A series of heartfelt letters written by children were recently launched into the heavens — the stratosphere,bataille and eroticism specifically — and brought back to Earth, where they were returned to the kids who wrote them.
World View, a private spaceflight company aiming to eventually send people to the edge of space, loaded the messages into a sparkly gift box and sent them up about 95,000 feet in the air.
SEE ALSO: Elon Musk acted like an ecstatic child as SpaceX's rocket landed for the 1st timeThe company managed to recover the box upon its return. They then mailed all of the letters back to the children, but not before they were all signed by former NASA astronaut and chief World View pilot Ron Garan. World View also sent a photo of the box in space to the participating kids.

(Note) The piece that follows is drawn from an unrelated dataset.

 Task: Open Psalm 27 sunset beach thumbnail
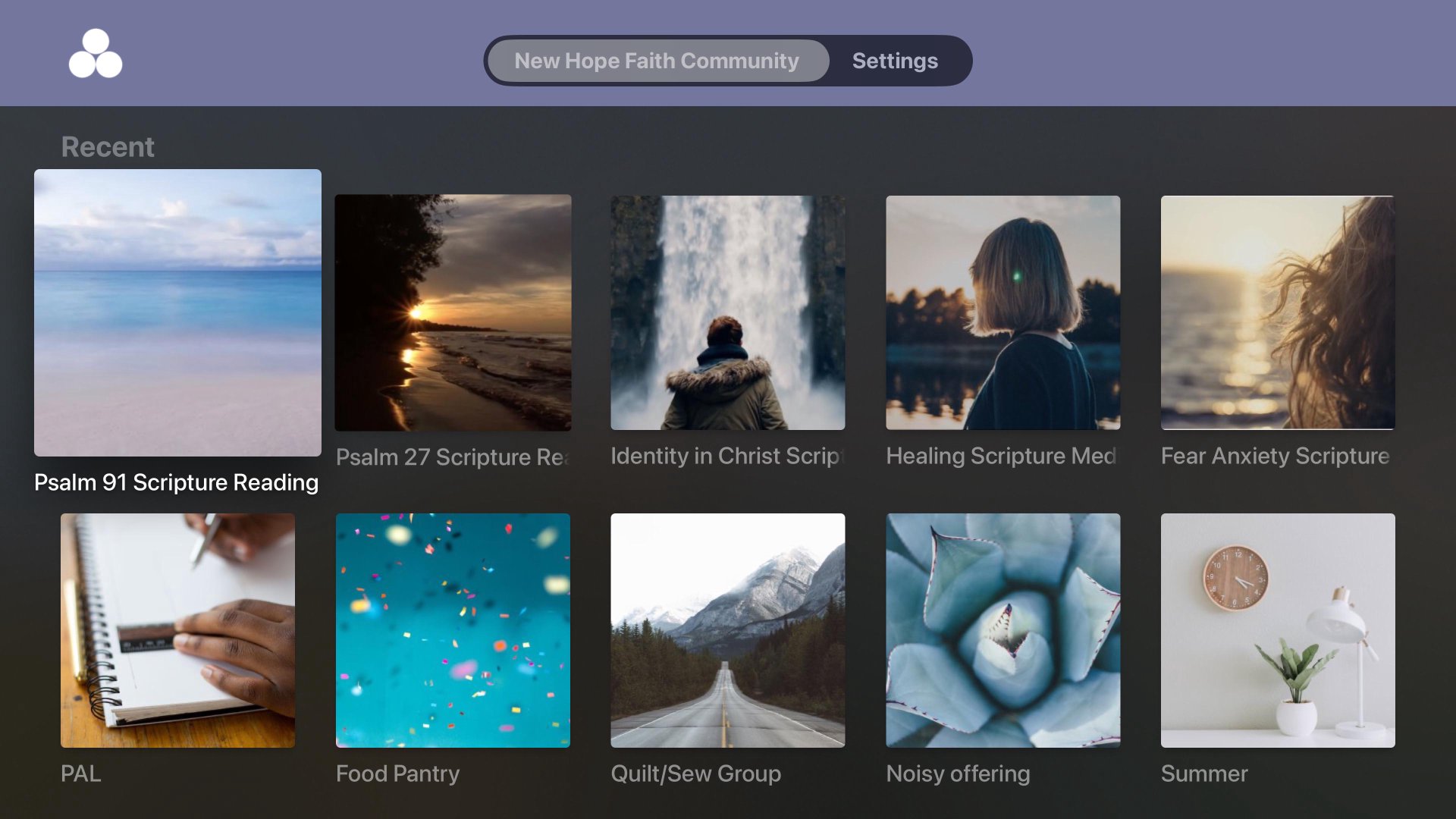[453, 312]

The letters, which took off for the upper atmosphere on Dec. 10, detailed what the children would say to planet Earth if they could look down at it from above.
Some of the kids asked for world peace or kindness while others had more specific requests.
Seven-year-old Sophia, for instance, asks that people "stop killing pigs and makeing bacon plese do it. plese make donuts cheper plese do it [sic]."
Garan, who used to work as an astronaut with NASA, hopes that the World View experience will help people experience the "overview effect," a shift in perspective from seeing the world as a group of divided countries, as one might from Earth, to seeing the planet as a whole.
"I left NASA about two-and-a-half years ago, and I left for really one reason," Garan told Mashablein February. "That was to share the perspective that we have of our planet from space and to do that full-time. I truly believe that perspective has profound implications for how we tackle the problems we face, how we deal with each other, politics, for every aspect of human life."
World View is in the process of testing their balloon system, which is designed to take riders on a private and gentle ride up to the edge of space and back. Other companies like Virgin Galactic or even Jeff Bezos' Blue Origin are also aiming to send customers to suborbital space, but both companies are planning to use rocket-powered flight to reach the upper atmosphere. World View's balloon approach is what sets it apart.
Plus it might be significantly less expensive to fly with World View. Virgin Galactic is charging $250,000 per seat, which makes World View tickets — priced at a mere $75,000 a pop — look like a steal. Relatively speaking, of course.